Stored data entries
§
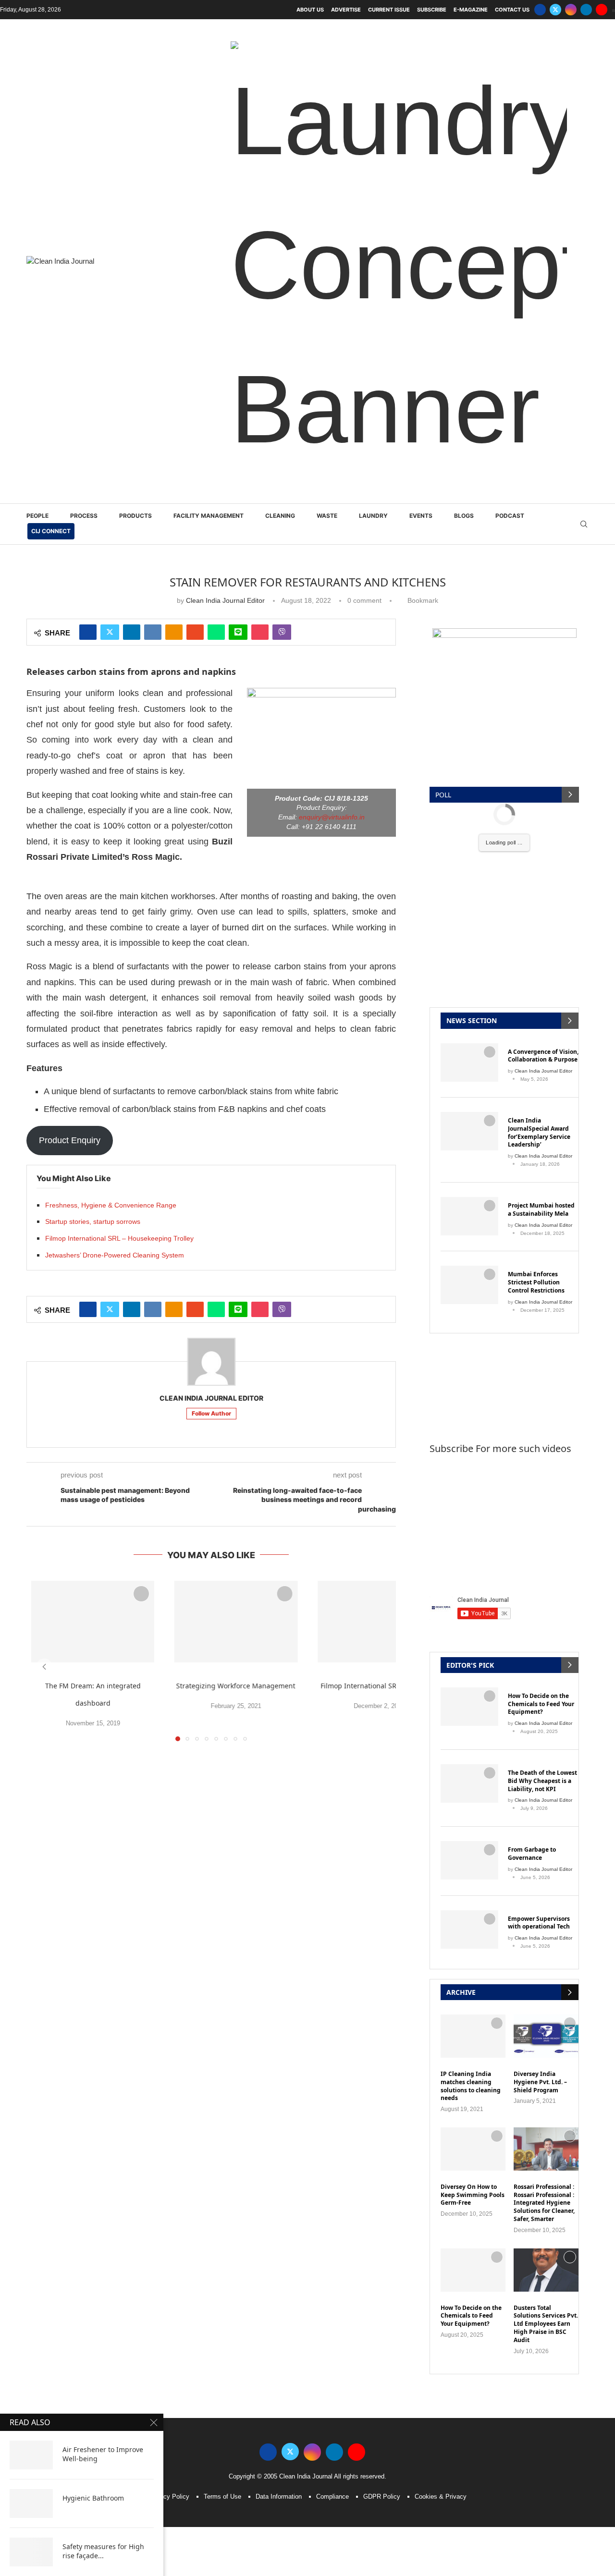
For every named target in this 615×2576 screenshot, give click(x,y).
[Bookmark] (141, 1154)
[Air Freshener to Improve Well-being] (31, 2455)
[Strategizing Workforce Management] (235, 1182)
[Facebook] (540, 9)
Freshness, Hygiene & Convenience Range (110, 765)
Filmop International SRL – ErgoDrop (379, 1246)
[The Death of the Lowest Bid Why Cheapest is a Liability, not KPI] (469, 1344)
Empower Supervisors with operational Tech (539, 1483)
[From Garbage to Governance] (469, 1421)
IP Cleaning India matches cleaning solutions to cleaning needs (471, 1646)
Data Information (279, 2057)
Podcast (509, 76)
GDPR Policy (381, 2057)
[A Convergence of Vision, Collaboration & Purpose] (469, 623)
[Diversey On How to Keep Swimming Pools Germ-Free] (473, 1709)
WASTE (327, 76)
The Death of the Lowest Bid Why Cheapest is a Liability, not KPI (542, 1342)
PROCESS (84, 76)
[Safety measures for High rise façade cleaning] (31, 2552)
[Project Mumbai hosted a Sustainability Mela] (469, 776)
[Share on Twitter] (109, 192)
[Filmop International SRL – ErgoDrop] (379, 1182)
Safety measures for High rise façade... (103, 2551)
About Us (310, 9)
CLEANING (280, 76)
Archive (461, 1552)
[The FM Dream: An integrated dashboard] (92, 1182)
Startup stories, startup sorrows (92, 782)
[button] (44, 1227)
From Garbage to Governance (532, 1414)
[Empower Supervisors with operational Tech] (469, 1490)
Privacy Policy (169, 2057)
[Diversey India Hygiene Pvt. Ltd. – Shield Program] (546, 1596)
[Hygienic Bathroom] (31, 2503)
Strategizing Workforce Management (235, 1246)
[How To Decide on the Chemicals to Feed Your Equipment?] (469, 1267)
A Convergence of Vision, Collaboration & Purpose (543, 616)
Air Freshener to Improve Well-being (102, 2454)
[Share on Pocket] (260, 192)
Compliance (332, 2057)
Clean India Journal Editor (225, 161)
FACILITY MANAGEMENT (208, 76)
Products (135, 76)
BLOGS (464, 76)
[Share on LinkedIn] (131, 192)
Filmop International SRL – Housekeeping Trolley (119, 799)
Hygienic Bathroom (93, 2498)
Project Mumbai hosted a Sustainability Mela (541, 770)
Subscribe (431, 9)
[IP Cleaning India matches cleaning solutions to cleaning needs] (473, 1596)
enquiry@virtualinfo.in (332, 377)
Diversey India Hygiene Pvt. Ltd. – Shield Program (540, 1643)
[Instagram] (571, 9)
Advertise (346, 9)
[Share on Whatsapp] (216, 192)
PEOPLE (37, 76)
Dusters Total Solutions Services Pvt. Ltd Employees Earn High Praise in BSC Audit (546, 1885)
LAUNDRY (373, 76)
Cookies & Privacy (441, 2057)
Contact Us (512, 9)
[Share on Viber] (281, 192)
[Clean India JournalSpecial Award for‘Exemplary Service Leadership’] (469, 691)
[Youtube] (601, 9)
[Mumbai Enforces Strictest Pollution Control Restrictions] (469, 845)
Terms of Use (222, 2057)
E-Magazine (471, 9)
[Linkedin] (586, 9)
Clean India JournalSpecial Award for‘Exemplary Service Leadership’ (539, 693)
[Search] (584, 85)
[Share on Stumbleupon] (195, 192)
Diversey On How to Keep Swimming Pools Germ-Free (472, 1756)
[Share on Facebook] (88, 192)
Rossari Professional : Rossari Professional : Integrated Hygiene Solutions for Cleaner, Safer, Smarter (544, 1763)
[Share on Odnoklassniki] (174, 192)
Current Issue (389, 9)
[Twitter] (555, 9)
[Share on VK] (152, 192)
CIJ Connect (51, 91)
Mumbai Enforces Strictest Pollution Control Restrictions (536, 843)
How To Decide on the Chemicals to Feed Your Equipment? (541, 1265)
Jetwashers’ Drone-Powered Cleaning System (114, 815)
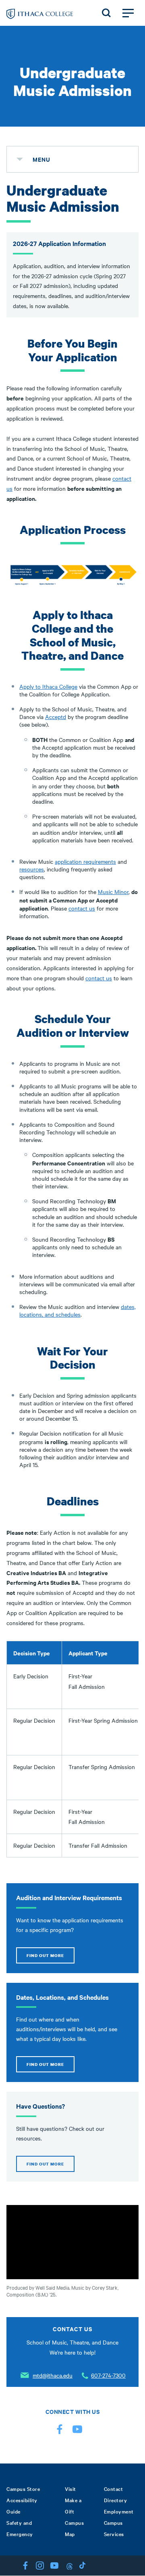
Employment (119, 2511)
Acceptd (55, 717)
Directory (115, 2499)
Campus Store (23, 2488)
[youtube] (77, 2431)
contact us (81, 908)
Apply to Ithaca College (48, 686)
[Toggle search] (106, 13)
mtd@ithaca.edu (52, 2375)
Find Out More (45, 1955)
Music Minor (113, 892)
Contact (113, 2488)
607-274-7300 (108, 2375)
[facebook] (59, 2431)
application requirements (85, 861)
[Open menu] (128, 13)
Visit (70, 2488)
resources (31, 869)
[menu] (20, 159)
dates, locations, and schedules (77, 1310)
§
TASK TO COMPLETE: From the data above, copy out every line with the string "Award" in it.

OUTPUT:
[Clean India JournalSpecial Award for‘Exemplary Service Leadership’] (469, 691)
Clean India JournalSpecial Award for‘Exemplary Service Leadership’ (539, 693)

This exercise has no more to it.